§ Exercise aim: From the entries, filter out every line that lacks "computer" and copy the rest.

§ Dataset entries:
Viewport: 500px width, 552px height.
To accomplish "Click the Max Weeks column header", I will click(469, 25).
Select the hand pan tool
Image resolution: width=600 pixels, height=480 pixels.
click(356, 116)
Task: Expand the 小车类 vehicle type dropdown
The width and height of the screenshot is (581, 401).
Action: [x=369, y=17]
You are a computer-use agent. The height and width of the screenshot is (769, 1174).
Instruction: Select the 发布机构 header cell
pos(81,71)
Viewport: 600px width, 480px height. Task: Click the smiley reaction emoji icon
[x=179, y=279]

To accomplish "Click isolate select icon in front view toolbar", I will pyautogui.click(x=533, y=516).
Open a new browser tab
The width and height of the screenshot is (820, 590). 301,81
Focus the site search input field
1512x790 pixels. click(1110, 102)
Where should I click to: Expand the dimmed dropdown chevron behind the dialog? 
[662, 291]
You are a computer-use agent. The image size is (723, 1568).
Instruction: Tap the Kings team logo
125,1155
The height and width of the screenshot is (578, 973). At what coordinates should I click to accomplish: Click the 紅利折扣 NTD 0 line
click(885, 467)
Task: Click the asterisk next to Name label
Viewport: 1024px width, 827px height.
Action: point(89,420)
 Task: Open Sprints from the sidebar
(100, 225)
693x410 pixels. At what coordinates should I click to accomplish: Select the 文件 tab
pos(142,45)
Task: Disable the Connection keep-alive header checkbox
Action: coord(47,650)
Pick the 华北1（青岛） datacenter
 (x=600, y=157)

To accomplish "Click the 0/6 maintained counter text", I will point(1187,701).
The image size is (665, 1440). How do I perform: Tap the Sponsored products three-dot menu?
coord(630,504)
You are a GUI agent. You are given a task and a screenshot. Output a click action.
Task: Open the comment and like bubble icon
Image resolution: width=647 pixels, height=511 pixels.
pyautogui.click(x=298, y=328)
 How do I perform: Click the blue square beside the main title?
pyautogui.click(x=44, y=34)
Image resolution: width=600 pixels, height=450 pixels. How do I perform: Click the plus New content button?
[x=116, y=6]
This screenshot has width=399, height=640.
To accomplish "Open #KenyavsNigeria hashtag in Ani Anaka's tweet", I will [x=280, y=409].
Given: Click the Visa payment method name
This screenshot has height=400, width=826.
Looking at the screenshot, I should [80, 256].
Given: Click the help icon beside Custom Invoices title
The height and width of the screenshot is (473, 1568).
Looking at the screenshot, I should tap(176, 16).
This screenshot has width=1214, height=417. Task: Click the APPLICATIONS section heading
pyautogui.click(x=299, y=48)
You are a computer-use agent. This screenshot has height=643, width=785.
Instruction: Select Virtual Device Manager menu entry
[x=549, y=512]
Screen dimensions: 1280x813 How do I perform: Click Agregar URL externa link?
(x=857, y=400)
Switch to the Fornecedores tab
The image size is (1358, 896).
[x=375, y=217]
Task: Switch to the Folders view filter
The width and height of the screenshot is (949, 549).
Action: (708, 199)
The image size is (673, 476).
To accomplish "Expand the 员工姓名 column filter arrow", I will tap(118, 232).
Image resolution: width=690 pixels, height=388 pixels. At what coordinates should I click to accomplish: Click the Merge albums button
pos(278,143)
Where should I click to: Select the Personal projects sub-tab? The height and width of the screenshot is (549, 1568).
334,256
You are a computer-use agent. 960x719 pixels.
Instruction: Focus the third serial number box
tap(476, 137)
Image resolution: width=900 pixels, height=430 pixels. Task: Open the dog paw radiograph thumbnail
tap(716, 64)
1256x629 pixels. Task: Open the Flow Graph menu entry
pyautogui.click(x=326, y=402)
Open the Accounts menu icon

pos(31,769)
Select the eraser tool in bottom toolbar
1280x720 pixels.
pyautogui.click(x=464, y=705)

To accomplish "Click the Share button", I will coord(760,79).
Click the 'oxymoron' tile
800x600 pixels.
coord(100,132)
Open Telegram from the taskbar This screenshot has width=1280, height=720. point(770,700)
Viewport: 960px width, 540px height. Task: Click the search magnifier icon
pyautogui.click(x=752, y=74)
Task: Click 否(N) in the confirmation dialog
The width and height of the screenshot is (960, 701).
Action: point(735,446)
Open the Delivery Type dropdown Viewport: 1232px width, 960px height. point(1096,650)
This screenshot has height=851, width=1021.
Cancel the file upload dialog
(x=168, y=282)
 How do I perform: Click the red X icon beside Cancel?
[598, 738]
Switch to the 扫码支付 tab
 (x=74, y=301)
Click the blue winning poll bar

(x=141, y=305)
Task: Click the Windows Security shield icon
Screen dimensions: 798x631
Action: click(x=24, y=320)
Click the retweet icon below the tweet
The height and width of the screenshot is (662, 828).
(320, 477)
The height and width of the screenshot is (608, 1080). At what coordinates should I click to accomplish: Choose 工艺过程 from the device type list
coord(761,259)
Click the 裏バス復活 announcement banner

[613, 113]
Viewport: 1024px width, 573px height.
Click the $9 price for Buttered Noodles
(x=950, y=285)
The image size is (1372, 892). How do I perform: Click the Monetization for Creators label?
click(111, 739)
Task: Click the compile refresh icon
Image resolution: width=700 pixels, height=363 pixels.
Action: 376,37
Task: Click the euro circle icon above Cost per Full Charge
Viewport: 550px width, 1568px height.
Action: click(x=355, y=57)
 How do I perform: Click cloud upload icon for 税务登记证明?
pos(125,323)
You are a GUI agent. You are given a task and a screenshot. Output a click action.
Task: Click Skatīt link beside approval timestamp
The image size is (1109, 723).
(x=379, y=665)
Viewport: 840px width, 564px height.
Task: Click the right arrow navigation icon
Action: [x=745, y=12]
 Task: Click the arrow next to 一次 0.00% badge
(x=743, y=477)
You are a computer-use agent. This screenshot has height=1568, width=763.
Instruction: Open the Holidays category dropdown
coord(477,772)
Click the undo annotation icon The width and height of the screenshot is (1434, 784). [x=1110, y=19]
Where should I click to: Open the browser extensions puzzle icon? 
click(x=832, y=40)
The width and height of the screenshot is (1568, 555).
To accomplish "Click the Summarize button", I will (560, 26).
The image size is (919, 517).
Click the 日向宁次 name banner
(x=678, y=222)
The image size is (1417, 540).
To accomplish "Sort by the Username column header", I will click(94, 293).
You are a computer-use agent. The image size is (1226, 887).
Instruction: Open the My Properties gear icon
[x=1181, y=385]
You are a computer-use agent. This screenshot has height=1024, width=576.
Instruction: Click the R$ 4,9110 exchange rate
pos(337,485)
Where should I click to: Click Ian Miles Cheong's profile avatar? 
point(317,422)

§ Output for this task:
You are a computer-use agent. The height and width of the screenshot is (769, 1174).
You are a computer-use agent. The image size is (723, 1568).
You are a computer-use agent. This screenshot has height=643, width=785.
You are a computer-use agent. 960x719 pixels.
You are a computer-use agent. This screenshot has height=1568, width=763.
You are a computer-use agent. The image size is (1226, 887).
You are a computer-use agent. This screenshot has height=1024, width=576.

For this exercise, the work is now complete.